The authorities spout about the magnificence and beauty but could not see that protective hand rails are an absolute necessity as is done at Niagara in Canada, etc. This approach to the lip of the falls is a disaster waiting to happen if hand rails or barriers are not erected.
The little guest house was in a state of disrepair for some time (I understand there’s an improvement now of sorts).

Some time in the ’90s I was tour guide for eight foreign tourists at Orinduik (both male and female), and apart from a rickety benab with a roof more porous than an Amerindian sifter (waichee), there were no other facilities, so after lunch during a downpour of rain whereby raindrops mingled freely with lunch in the lunch boxes, I was approached by a foreign female tourist who asked to be directed to the washroom. Ha! Ha! There was no wash room, but Eureka! as quick witted as I am, I observed a small hill not too far from our lunch benab. “Madam,” I said “I am afraid you’ll have to go behind the hill,” in my most mannerly and polite fashion.

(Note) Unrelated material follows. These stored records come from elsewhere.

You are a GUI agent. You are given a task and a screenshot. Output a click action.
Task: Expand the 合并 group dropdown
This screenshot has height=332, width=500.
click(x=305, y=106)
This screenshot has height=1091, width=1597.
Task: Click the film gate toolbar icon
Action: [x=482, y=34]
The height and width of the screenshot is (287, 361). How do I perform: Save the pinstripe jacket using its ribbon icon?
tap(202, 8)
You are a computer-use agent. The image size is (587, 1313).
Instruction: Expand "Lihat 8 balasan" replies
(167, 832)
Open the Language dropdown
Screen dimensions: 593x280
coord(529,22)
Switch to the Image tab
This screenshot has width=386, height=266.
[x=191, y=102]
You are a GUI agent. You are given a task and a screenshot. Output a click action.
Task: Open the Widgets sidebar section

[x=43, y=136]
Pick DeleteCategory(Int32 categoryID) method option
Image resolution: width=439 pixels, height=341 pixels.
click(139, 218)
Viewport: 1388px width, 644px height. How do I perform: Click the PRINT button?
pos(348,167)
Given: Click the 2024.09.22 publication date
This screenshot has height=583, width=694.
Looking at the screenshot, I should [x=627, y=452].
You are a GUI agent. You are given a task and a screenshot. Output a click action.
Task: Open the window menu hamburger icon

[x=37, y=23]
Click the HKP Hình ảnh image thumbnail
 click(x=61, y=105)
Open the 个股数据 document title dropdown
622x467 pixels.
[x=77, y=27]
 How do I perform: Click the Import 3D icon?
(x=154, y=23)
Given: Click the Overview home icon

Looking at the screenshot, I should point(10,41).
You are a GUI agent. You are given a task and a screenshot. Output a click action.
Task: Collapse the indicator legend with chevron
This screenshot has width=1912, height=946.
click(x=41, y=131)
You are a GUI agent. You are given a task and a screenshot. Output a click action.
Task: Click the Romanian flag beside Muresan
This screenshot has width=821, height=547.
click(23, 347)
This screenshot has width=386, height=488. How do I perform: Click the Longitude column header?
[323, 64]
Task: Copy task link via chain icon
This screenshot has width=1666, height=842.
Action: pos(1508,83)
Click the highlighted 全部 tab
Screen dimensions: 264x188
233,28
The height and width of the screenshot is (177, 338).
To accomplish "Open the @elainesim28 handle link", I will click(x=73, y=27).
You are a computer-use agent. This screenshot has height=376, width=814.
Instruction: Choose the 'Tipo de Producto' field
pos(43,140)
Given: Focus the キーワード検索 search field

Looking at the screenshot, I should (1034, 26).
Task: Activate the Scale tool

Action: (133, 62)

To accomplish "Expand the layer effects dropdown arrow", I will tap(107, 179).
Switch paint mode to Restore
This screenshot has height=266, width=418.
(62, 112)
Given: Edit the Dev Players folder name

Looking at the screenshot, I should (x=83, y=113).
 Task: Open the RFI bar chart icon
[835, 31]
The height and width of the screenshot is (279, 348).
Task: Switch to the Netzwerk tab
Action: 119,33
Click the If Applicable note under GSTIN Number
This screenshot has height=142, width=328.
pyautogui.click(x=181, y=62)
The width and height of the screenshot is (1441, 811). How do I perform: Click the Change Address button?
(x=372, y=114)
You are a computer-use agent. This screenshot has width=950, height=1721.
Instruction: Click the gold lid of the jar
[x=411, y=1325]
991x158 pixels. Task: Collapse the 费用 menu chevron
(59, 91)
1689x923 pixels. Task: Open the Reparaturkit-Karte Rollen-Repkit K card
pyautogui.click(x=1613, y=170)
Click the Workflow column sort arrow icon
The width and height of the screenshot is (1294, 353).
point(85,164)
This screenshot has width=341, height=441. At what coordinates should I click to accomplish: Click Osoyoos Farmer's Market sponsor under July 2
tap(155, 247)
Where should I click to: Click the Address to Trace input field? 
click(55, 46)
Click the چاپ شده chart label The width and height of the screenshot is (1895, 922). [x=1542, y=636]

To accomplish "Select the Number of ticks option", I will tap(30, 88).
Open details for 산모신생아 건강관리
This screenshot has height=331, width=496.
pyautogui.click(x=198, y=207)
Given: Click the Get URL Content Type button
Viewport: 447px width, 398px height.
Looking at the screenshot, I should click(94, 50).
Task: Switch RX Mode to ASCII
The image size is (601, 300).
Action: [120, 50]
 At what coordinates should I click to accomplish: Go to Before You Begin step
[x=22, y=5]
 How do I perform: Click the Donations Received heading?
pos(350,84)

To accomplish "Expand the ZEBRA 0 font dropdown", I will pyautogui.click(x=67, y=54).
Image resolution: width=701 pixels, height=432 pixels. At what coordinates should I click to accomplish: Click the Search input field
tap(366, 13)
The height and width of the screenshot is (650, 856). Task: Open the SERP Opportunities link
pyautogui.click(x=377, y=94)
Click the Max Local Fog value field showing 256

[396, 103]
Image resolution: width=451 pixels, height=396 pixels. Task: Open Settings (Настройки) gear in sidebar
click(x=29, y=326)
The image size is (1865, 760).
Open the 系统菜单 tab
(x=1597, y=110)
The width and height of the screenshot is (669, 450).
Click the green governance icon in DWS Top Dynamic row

In all fairness to the stakeholders (a favourite word used in government circles) I do not know what presents itself today, but I have a sixth sense that tells me that the facilities at Orinduik have not been much improved. Nevertheless, I feel that I know what’s happening – all the tour companies and the chief agency, the GTA, are waiting to see who will ‘bell the cat’ and construct proper facilities at these two exemplary tourist locations and others in the hinterland, no doubt. Come on gentlemen! Put your petty pride and jealousies aside and seek to develop the tourism product in Guyana as a valuable and respected one.